He korero whakarapopoto
Publishing has traditionally been making and selling books, but it also includes producing other texts such as websites or pamphlets.
Missionaries were the first to publish texts in New Zealand. They were mainly in the Māori language, and were used to spread Christianity among Māori.
Early government publishing
Missionaries printed the first government documents in 1840, including the Treaty of Waitangi. The Government Printing Office, which published official government documents, was established after the capital moved to Wellington in 1865.
Books for settlers
Some early books published in New Zealand included guides for the settlers about such topics as farming, beekeeping and gardening.
Governor George Grey and a few other Europeans wrote books collecting Māori stories and traditions. Some were published in Māori and others in English.

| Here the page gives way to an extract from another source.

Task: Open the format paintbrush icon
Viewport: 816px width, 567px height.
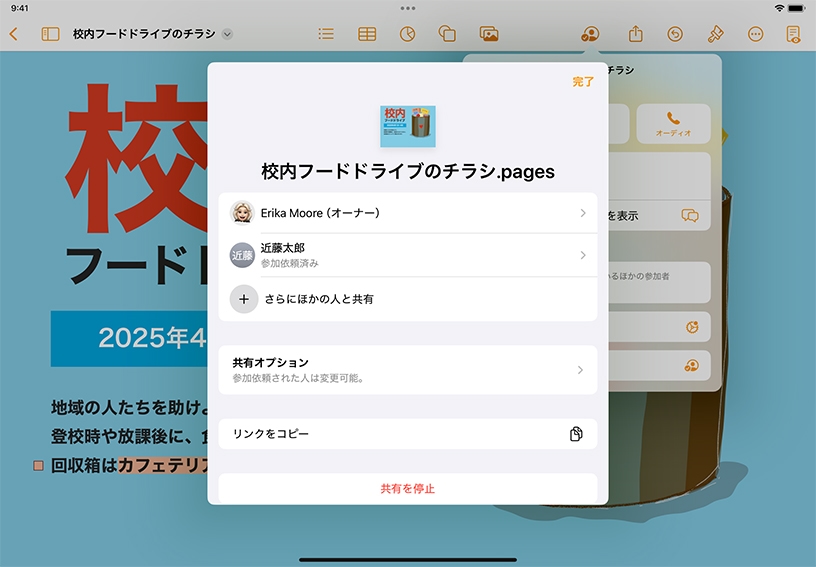Action: 715,34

Most books on New Zealand topics were published in England, but some were published simultaneously in both countries.
Publishers before 1945
Whitcombe and Tombs, founded in 1882, was New Zealand’s first major publisher. It was also a printer and bookseller, which gave it an advantage. Whitcombe and Tombs dominated the educational publishing market in New Zealand until 1940, and also published general books and a few literary titles.
From 1925 Alfred Reed and his nephew A. W. (Clif) Reed built A. H. & A. W. Reed into a prolific and important publisher. They began with Sunday school materials, moved into religious books and then into general publishing. They published (and often wrote) books for schools.
The Caxton Press, founded in the 1930s by poet Denis Glover and John Drew, specialised in literary books, including poetry and short stories. Caxton was important in encouraging many significant New Zealand writers such as poet Ursula Bethell and prose writer Frank Sargeson.
To celebrate New Zealand’s centennial in 1940 the government published many books.
Post-war publishing, 1945 to 1965
In 1947 the government set up a literary fund to assist publishers and writers. This helped some new publishers.
From the 1950s most publishers tried to sell the overseas rights to their books.
In the 1960s A. H. & A. W. Reed published 40–50 books every year. They were especially successful with books about the South Island high country, sports books and educational texts. They expanded into Australia.
Reeds and the School Publication Branch of the Department of Education competed with Whitcombe and Tombs in educational publishing.
Publishing, 1965 to 1980
During the 1960s and 1970s several multinational publishing companies moved into New Zealand and began publishing local books. Some also bought out New Zealand publishers.
New independent publishers also emerged, and presses were started at Otago, Auckland, Victoria and Canterbury universities.
Whitcombe and Tombs joined with a Dunedin printer to become Whitcoulls, and began to focus more on its bookshops. From the late 1970s Reeds started to decline, becoming out of touch with the market.
In 1962 the New Zealand Book Publishers Association was set up to represent the interests of publishers. It later became the Publishers Association of New Zealand.
1980s and 1990s
More literary events were held and New Zealand books were more widely read, including local novels. Computers made it easier to produce books.
More independent publishers began, including Mallinson Rendel, Huia Publishers and Bridget Williams Books. Many New Zealand publishers, including Reeds, were sold to multinational companies. Government Print was sold and then stopped publishing. School Publications was made into a new Crown-owned company called Learning Media.
In 1993 a publishing course was set up at Whitireia Polytechnic in Wellington. It became the standard training for the publishing industry.
Publishing since 2000
The internet and ebooks had a massive impact on the publishing industry in the 2000s. Out-of-print books were made available on websites or as ebooks, and some major reference works were published on the internet rather than in print. The internet became an important way to market and sell books.
New publishers tended to specialise in particular areas, such as cookbooks or children’s books. Mergers and buyouts continued, with two of the largest multinationals, Random House and Penguin, merging in 2013. That same year several companies left New Zealand and Learning Media closed.
In 2012 New Zealand was the guest of honour at the Frankfurt Book Fair, and New Zealand books and culture were promoted.